Wed., Feb. 23, 2011 - Chemo appt....one week late

Hardee had chemo again last Thursday.  One week later than normal, but his blood work looked great.  The chemo that HH got, Carboplatin, was the easier of the 2 that he rotates through, with generally no side effects as long as he gets all his chemo side effect pills.  I stopped his anti-nausea meds today and his anti-diarrheals because by now the side effects should be past.

I haven't written to the blog in awhile and I tried to write on chemo day last week, but I've needed time to digest what Dr. O said to me during our appointment.  A couple statements hit me quite hard.  1. When I quizzed him again about what he thought shrank the tumor, he said he thought it was both the long term effects of radiation and the chemo combined.  He said that radiation was notorious for breaking only one strand of the DNA helix but that the other strand opposite has to be broken too in order to have the full affect.  This means that chemo should have been done in conjunction with radiation, not months afterwards like we did, to have the best chance of working.  Why didn't anyone tell me this before, preferably back in August when we did radiation?  We wouldn't have even tried chemo yet because Dr. P wanted me to wait longer to see if the radiation was going to have any further effect.  If I hadn't pushed like crazy to get it going back in November when the tumor was rapidly growing, I'm not sure when we would have started chemo. 

2) We can never do doxorubicin again.  Because Doxo put Hardee in ICU the last time we gave it, we can never give it again or the consequences can be much worse.  Why I am sad about this is, I asked which chemo Dr O thought was working, and he said the doxo.  I feel like I have no more ammunition to fight the tumor with.  My big gun has been taken away (plus I also lost some other meds to help fight with that I'll write about later).  Yes, I know I still have carboplatin, but that's like shooting a BB gun at this damn tumor.  I brought up the fact about giving the doxo at 25% reduced dosage, like the oncologist who treated HH while he was in ICU here told me.  Dr O said if doxo is not given at it's full dose, it loses it's efficacy and there would be no point in giving it.  I asked him to please let us try it again, that as a paramedic I could keep HH on all the anti-nausea meds through an IV drip, keep fluids pumped into him IV, and he said no.  The anti-nausea meds didn't work for Hardee at all last chemo round, and they tried all of them, through shots and IV drips.  They just had to wait it out and have the affects of the doxo leave Hardee's body, so me taking them home and keeping him on IVs wouldn't work.

Just in case that wasn't enough crappy news, Hardee has an ulcer from the cancer meds he's been on daily at home, mainly the piroxicam and cyclophosphamide (chemo pill).  Because of the ulcer, we've had to stop those meds also.  Now he only gets ulcer meds at home.  I feel, again, like this tumor is getting the better of us.  We still want to fight.....but with what?  What is left to battle with?  I asked about another drug that we can bring in from France, called masitinib,  and because of the ulcer that answer was no, not right now, also.
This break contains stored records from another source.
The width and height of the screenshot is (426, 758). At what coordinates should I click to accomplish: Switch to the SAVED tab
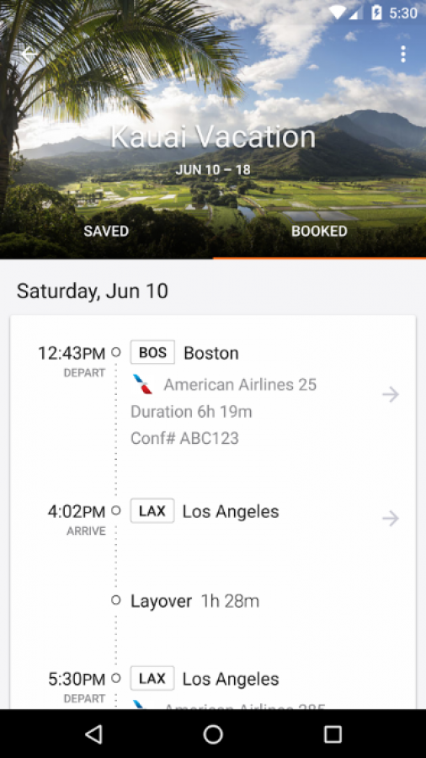106,231
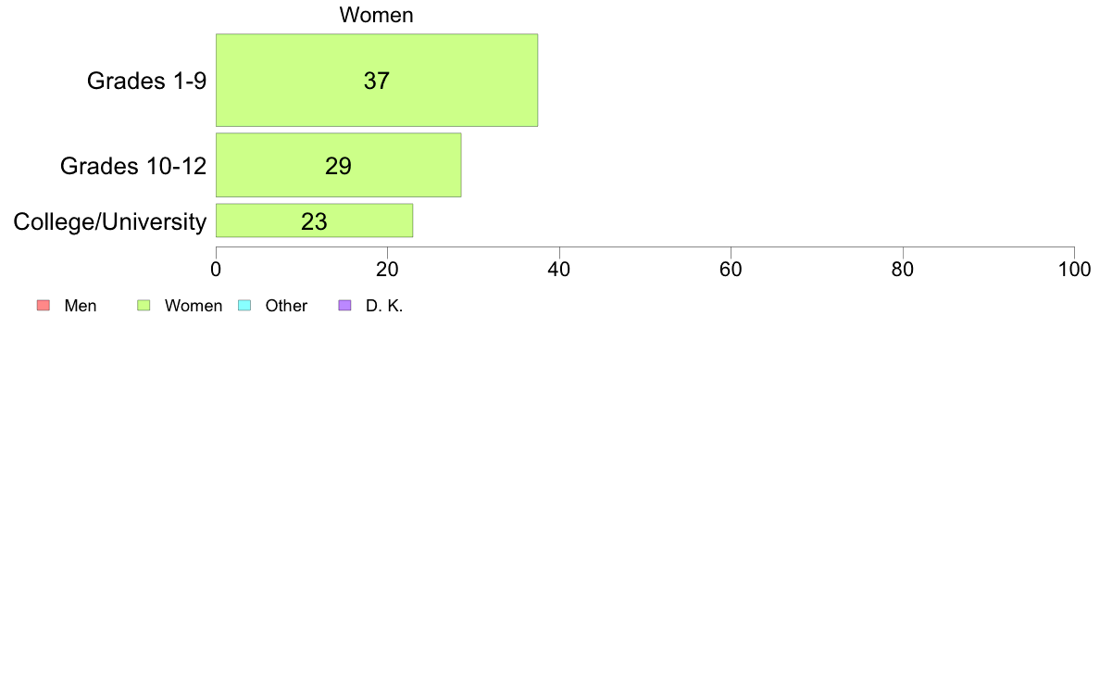Click the value 23 bar label
1100x682 pixels.
314,222
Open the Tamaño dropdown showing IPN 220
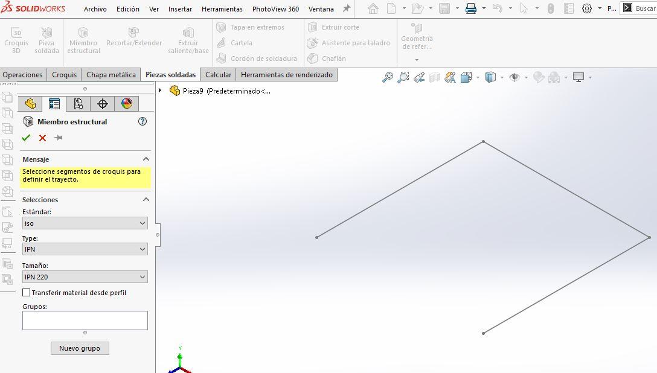The image size is (657, 373). pyautogui.click(x=85, y=277)
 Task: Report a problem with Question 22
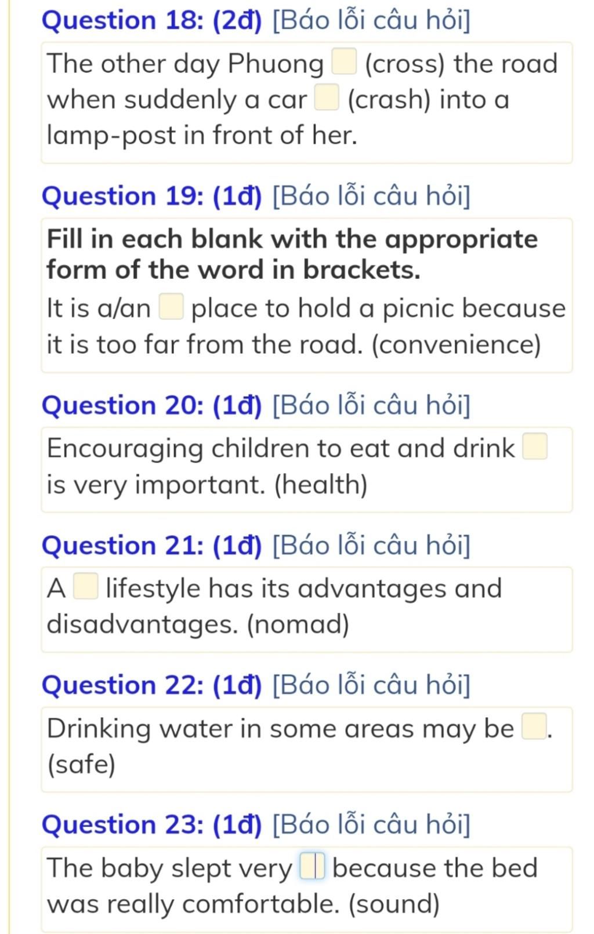(371, 685)
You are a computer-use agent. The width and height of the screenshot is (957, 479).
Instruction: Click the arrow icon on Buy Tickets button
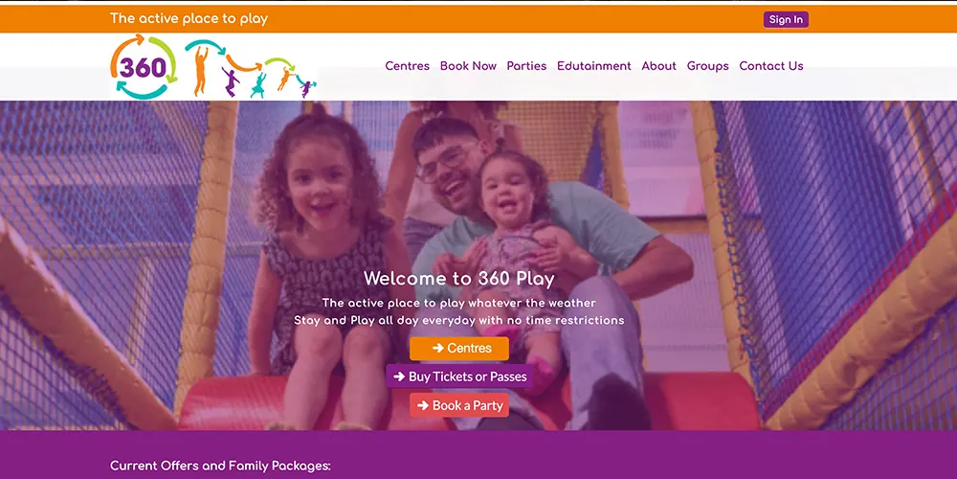tap(399, 376)
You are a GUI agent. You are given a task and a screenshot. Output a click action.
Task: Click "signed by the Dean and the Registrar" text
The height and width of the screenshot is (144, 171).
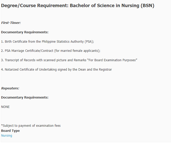(90, 70)
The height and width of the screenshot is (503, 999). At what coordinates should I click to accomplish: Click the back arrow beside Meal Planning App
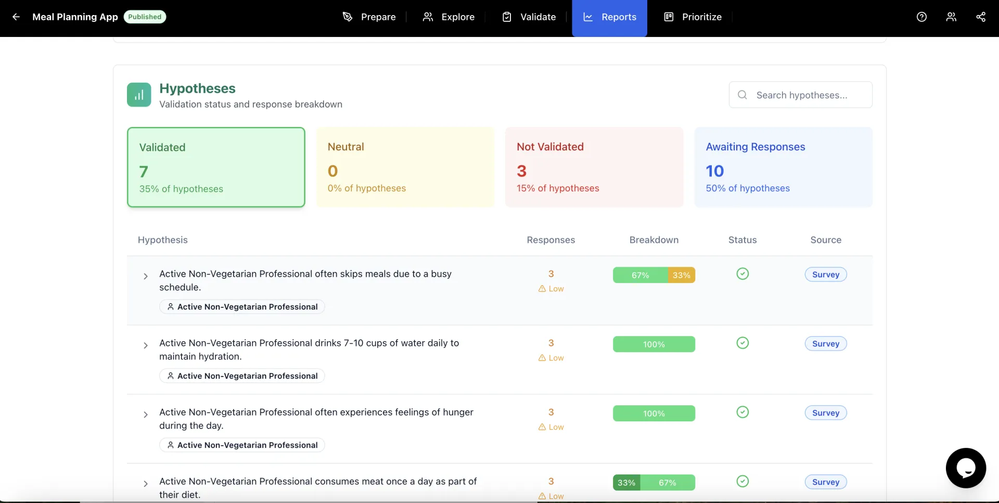(16, 17)
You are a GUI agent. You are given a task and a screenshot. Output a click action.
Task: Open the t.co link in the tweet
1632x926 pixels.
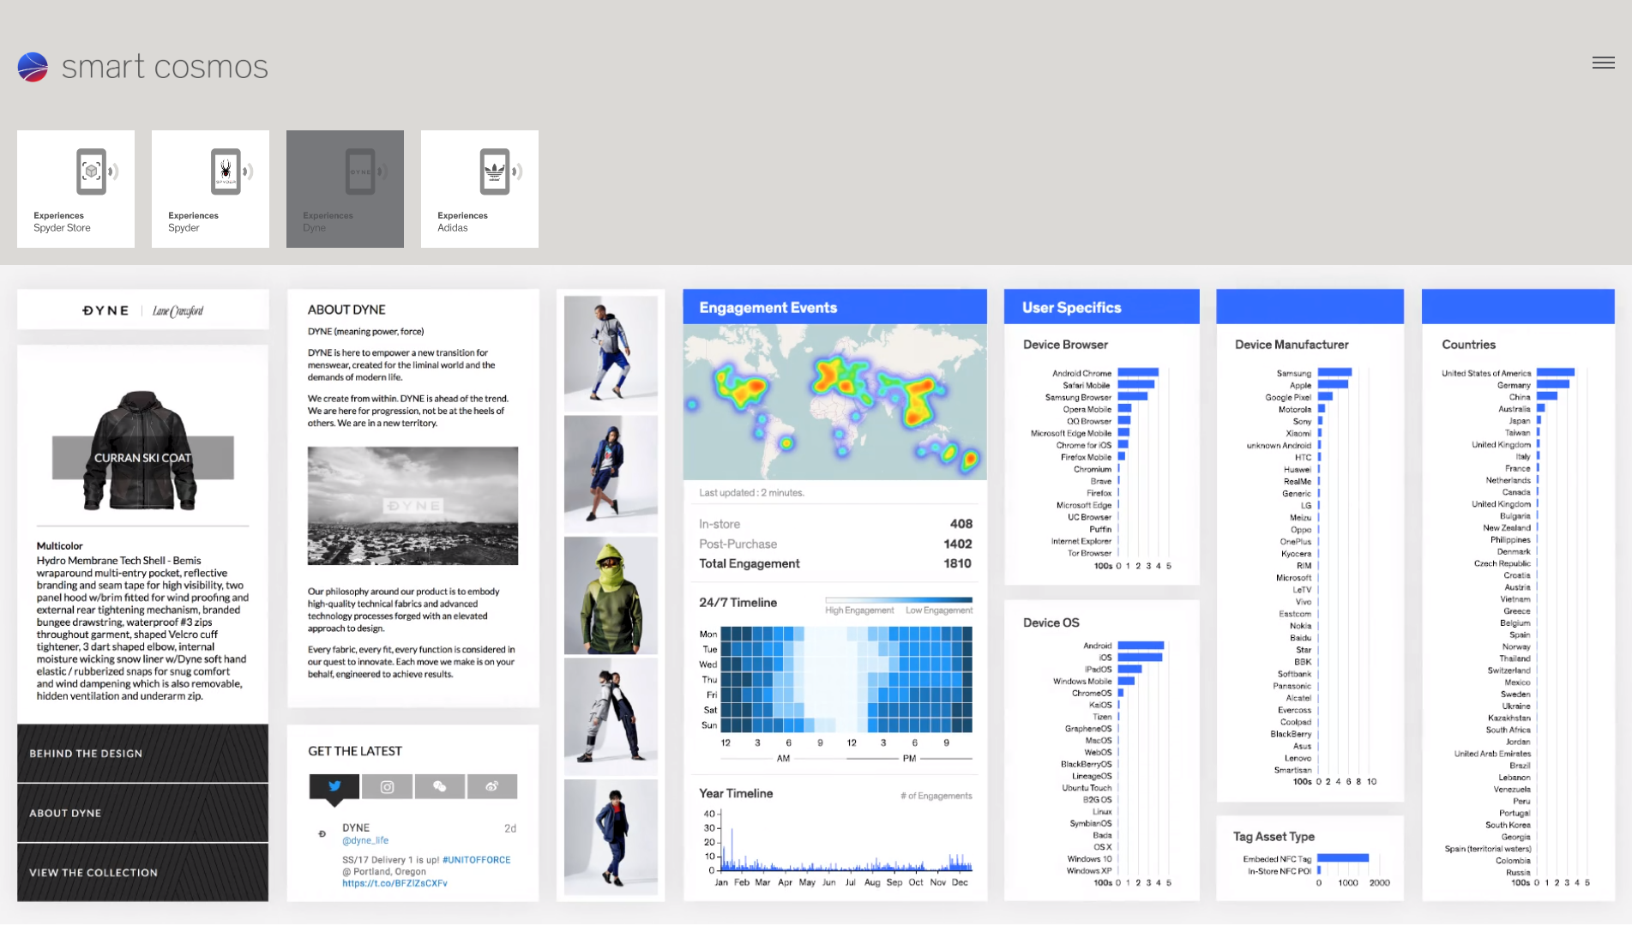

In a little over 2 weeks, Hardee will be 6 years old.  We are extremely grateful that he is still with us.  We have been battling this nasal tumor for almost 6.5 months now.  We are living in the moment, and currently, Hardee's quality of life is good.  His nose still drains and it is tinged with blood.  He looks horrible right now with the hair loss from chemo.  But, none of this matters because he is here and happy, and we still get to love him and do what brings us all joy.  So, life is good!

I am making plans for Hardee's birthday, March 12th, which include letting him do what he loves, agility.  Hardee's Dad will be out of town working that weekend, so a friend will fill in for Jim to run Hardee.

As usual, it is all about joy and all about Hardee!